Oh yes, Ike Willis (a regular with Frank Zappa) spent some growing up years in Laclede Town.

sifukt said...

my name is keith i lived in i guess laclede park right at the corner of compton i learned kung fu from sifu meehan and later went on to study more after serving in the military. i was heartbroken on my returns during the 80's seeing it go down thanks to drugs. but it was a beautiful place if only they kept the balance it could still be there drugs is destroying us all.

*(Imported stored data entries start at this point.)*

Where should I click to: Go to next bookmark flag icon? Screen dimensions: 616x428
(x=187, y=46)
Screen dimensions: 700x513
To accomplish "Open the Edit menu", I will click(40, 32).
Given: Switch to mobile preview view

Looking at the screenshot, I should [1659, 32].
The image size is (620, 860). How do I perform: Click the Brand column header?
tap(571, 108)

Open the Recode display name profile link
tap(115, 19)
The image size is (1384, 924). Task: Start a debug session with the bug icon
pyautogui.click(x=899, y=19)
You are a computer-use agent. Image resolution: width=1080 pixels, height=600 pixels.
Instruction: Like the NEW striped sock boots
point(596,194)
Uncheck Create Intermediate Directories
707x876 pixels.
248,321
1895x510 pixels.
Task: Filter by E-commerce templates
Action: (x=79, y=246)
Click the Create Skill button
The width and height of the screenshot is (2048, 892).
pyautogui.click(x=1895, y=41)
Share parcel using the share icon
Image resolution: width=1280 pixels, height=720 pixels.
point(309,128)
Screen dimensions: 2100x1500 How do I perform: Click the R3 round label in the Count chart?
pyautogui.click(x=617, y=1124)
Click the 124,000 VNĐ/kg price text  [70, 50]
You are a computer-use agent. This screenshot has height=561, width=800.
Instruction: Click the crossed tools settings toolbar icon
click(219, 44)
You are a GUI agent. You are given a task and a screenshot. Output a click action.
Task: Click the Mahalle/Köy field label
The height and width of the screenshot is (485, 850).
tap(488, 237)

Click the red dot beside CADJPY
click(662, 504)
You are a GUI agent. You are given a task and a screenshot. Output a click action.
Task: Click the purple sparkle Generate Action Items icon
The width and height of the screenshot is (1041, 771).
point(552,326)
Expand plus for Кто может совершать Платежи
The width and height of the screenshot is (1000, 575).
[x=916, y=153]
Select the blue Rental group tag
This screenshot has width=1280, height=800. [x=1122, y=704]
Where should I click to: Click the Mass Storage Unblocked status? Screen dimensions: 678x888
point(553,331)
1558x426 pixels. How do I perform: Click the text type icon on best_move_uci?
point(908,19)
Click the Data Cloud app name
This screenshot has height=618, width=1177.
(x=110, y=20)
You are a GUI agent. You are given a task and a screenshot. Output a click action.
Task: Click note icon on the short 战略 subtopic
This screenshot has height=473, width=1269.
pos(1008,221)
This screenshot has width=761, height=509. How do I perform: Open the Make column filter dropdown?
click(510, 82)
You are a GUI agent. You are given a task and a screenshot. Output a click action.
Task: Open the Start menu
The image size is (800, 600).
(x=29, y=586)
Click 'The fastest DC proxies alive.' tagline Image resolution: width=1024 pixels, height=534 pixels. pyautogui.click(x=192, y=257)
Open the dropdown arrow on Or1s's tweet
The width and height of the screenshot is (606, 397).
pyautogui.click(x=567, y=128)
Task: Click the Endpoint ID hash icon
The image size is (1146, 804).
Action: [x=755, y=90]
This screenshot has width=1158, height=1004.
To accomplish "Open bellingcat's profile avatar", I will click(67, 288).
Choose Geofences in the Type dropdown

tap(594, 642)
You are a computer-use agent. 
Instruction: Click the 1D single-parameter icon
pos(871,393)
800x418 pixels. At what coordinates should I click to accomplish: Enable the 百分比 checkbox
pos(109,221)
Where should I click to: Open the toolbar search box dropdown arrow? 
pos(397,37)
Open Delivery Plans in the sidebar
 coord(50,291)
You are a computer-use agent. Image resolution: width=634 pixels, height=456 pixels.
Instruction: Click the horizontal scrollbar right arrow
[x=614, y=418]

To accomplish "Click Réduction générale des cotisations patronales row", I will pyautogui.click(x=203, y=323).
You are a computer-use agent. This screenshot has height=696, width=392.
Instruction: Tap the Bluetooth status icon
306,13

Taye' Foster Bradshaw said...

I was searching for my old neighborhood and found your article. I was a little girl and was there in 1971. My little brother and I went to Waring and lived in LaClede Town in one of the townhouses. I think we were on LaClede. I have to search for our address. I fondly remember being 7 years old there. I have since moved back to St. Louis and every time we go to my husband's job (he is VP of Academic Affairs) at Harris-Stowe State University, I tell my kids that daddy works were I grew up!

Anonymous said...

We moved into Laclede Town in 1969. Came strait from Saudi and didn't know a word of English. Went to Waring School 4th grade. Dom taught me swimming. Great memories.

Mohammed

Anonymous said...

Oops, It was LaRue the lifeguard that taught me swimming. And I thought I wasn't that old.

Mohammed

Kellie said...
This comment has been removed by a blog administrator.
heather marquis said...

we came to laclede town in 1971 from overseas. i was 3 years old and had never seen anything like it. we lived on olive and,compton first then moved,to Operation breakthrough on Lawton Walk. yes, the pool, we swam there all the time, i have a video of my dad in his 70s hawaiian trunks and "welcome back cotter" hair floating in the pool. we moved in 1976 after a few neighbors were robbed, shot, etc. how sad...it was a great place to grow up at one time.

heather marquis said...

we came to laclede town in 1971 from overseas. i was 3 years old and had never seen anything like it. we lived on olive and,compton first then moved,to Operation breakthrough on Lawton Walk. yes, the pool, we swam there all the time, i have a video of my dad in his 70s hawaiian trunks and "welcome back cotter" hair floating in the pool. we moved in 1976 after a few neighbors were robbed, shot, etc. how sad...it was a great place to grow up at one time.

Anonymous said...

The Roy Family!!!

pardonmyheart23 said...

Hey everyone who lived or just hung out in Laclede Town back in the day 65-69...I was a teenager findibg my place in the world and thx to many ppl there I found myself....a writer and teacher a poet....we were all a family. All different ppl getting along. All ages no racial barriers everybody accepting everybody...like we all had this vision and we were living it right here in stL... artists activists writers professors business owners musicians kids everywhere playing together acceptance like color rank education background it didnt matter. Everybody was cool and the harmony was a beautiful thing. I miss the Coffeehouse. Mike Willis George Dane RandazzoBerea the preacher was cool the mayor so cool ppl at the pub...man it was something! For me at that age I felt like it was our own little world. Travelled around a bit after LT and nothing ever came close to the peaceful inhabitants and love yes LoVE at Laclede Town!